**TASK TO CARRY OUT:** Pictures stay out of the copy. Everything else in the records must be repeated exactly.

**EXTRACTED DATA:**
⁂

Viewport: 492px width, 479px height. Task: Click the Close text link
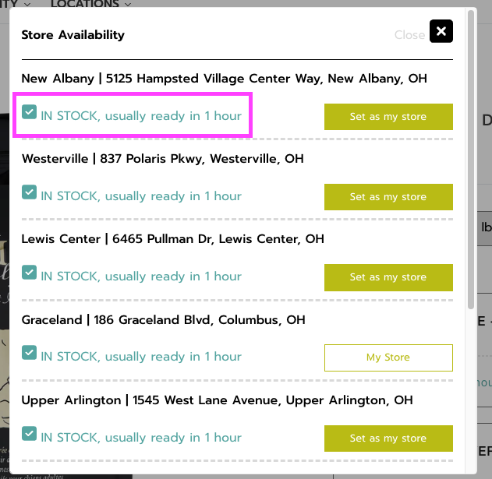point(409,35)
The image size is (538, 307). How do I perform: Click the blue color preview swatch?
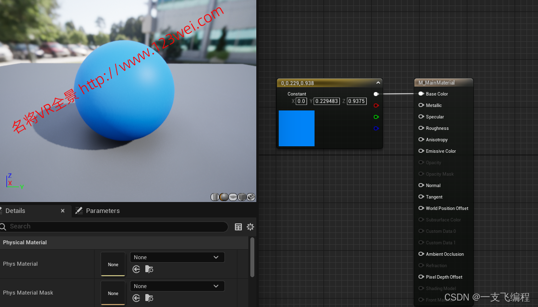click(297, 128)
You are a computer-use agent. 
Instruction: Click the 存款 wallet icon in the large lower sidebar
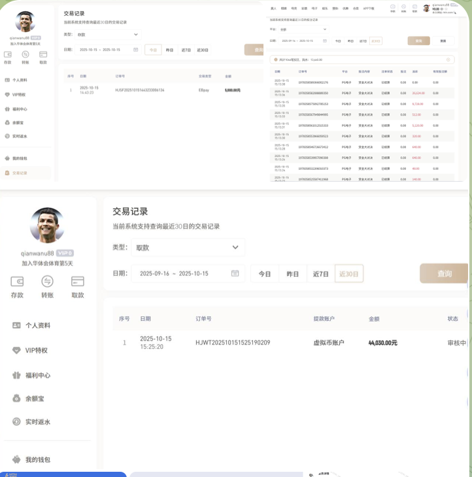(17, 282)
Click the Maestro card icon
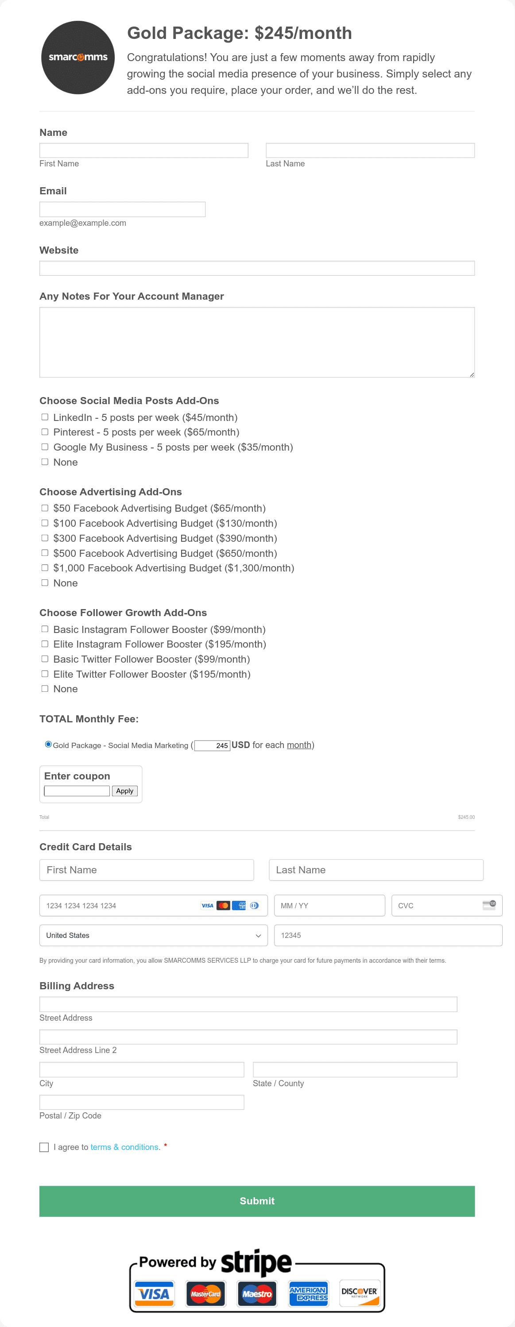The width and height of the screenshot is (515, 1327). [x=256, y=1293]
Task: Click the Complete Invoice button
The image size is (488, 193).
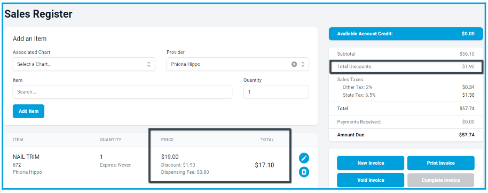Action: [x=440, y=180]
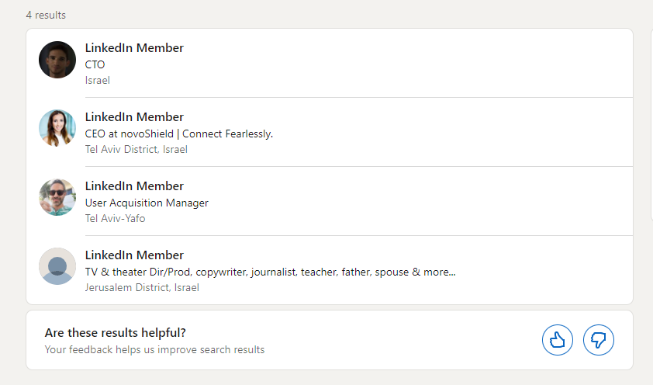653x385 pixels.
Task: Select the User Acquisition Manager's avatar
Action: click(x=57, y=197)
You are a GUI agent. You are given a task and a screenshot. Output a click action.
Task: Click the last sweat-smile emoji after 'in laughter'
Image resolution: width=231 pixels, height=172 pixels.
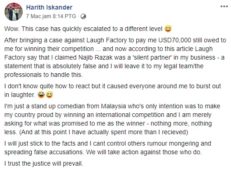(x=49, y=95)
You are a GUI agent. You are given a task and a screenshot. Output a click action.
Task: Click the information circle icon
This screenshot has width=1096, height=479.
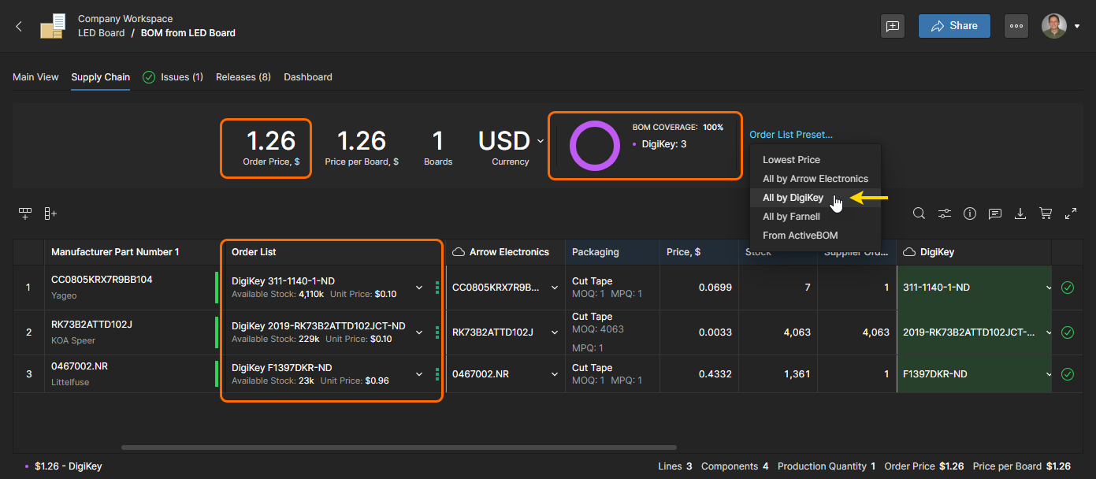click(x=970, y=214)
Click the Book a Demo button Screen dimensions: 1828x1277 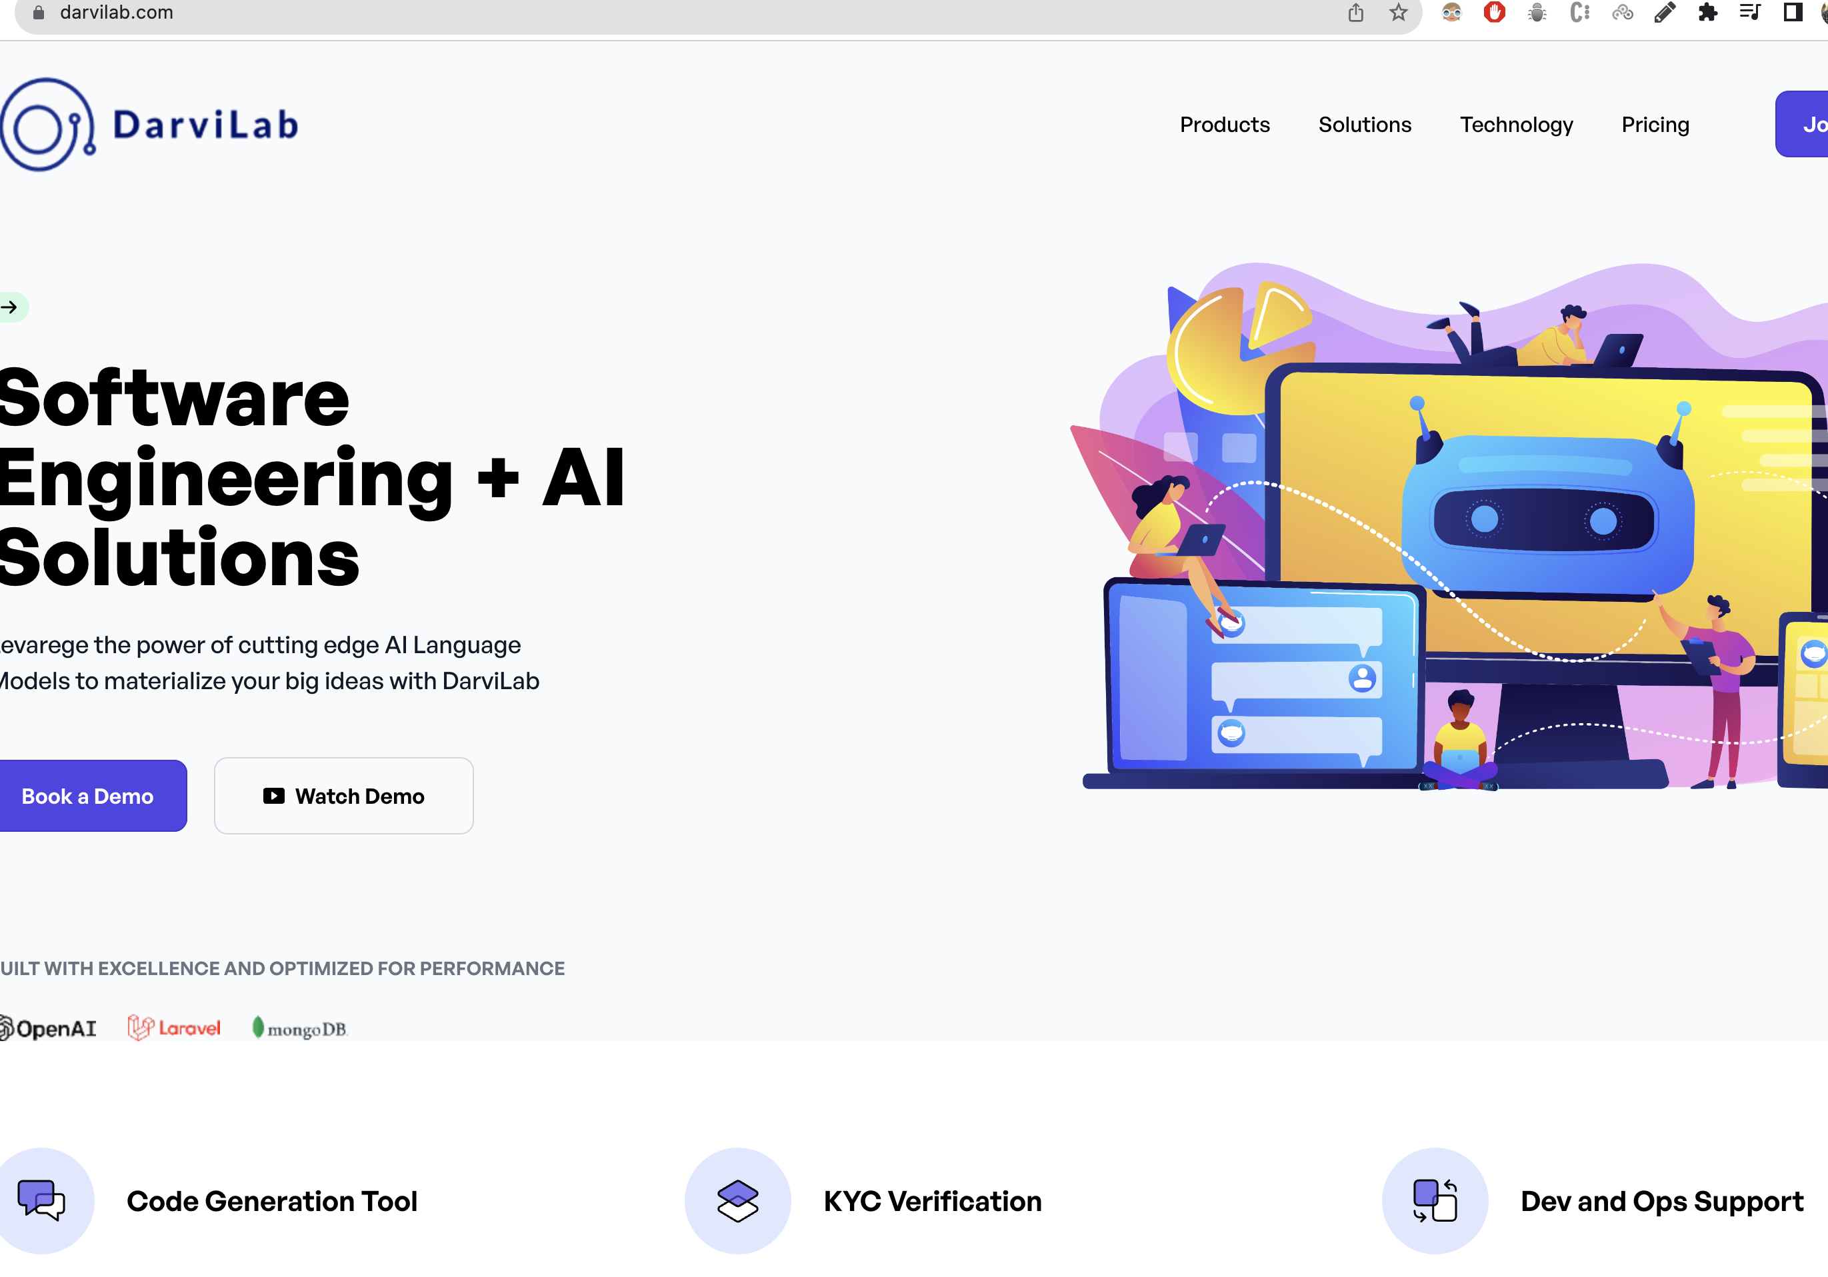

⁂

**ANSWER TO THE EXERCISE:**
Viewport: 492px width, 479px height. Task: Click the Close text link
point(409,35)
The image size is (538, 307). How do I perform: Click the blue color preview swatch?
click(297, 128)
You are a computer-use agent. 
Instruction: Click the 存款 wallet icon in the large lower sidebar
(17, 282)
Click the Maestro card icon
The width and height of the screenshot is (515, 1327). [x=256, y=1293]
Task: Click the Complete Invoice button
The image size is (488, 193).
Action: [x=440, y=180]
653x385 pixels.
Task: Select the User Acquisition Manager's avatar
Action: click(x=57, y=197)
You are a GUI agent. You are given a task and a screenshot. Output a click action.
Task: Click the last sweat-smile emoji after 'in laughter'
Image resolution: width=231 pixels, height=172 pixels.
(x=49, y=95)
You are a GUI agent. You are given a task and a screenshot. Output a click action.
Task: Click the information circle icon
This screenshot has width=1096, height=479.
click(x=970, y=214)
Click the Book a Demo button Screen dimensions: 1828x1277 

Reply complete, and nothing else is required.